This article, contends the Employer, contains the sum total of what the
Association has negotiated with respect to compensation for overtime work. The
Employer construes Article 46 as follows: Article 46.1, recognizing that hours of
work for bargaining unit employees are those set out in Section 3(1)(d) of the
Management Board of Cabinet Compensation Directive, August 20, 2007,
implies that employees may be assigned to work overtime; Article 46.2 then sets
out in detail how overtime work will be compensated; Article 46.2.3 stipulates the
only time that employees get some compensation when they are not actually
working, by rounding amounts of time worked in excess of fifteen minutes to the
next half hour; and Article 46.4 clarifies that “[a]n employee shall not be
considered to be working overtime merely because they are carrying a computer,
cell phone or blackberry.” In light of these terms, the Employer submits, only
once a Senior Investigator takes a call outside of normal working hours is he or
she entitled to get paid overtime. The Employer maintains that this
understanding of Article 46 is reflected in the Association’s own Fact Sheet,
entitled “Overtime and Hours of Work”.
[26] The Employer argues that Article 46 was negotiated in a context in which on-call
or stand-by pay are known forms of compensation.
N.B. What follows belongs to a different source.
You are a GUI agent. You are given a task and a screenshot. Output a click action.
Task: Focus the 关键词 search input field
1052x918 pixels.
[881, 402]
The Employer points me to
Mitchnick and Etherington, Labour Arbitration in Canada (Third Edition) at pages
640 and 641, discussing on-call and stand-by pay, and noting that arbitrators
have generally required that such pay be expressly negotiated before awarding
it. The Employer also points to the Management Board of Cabinet
Compensation Directive of August 20, 2007 as indicative of the context in which
the Collective Agreement was negotiated, referring me to Re Ann Martin and the
Crown in Right of Ontario (Ministry of Community and Social Services),
GSB#188/78, October 22, 1980 (Kennedy). The Employer emphasizes that: (1)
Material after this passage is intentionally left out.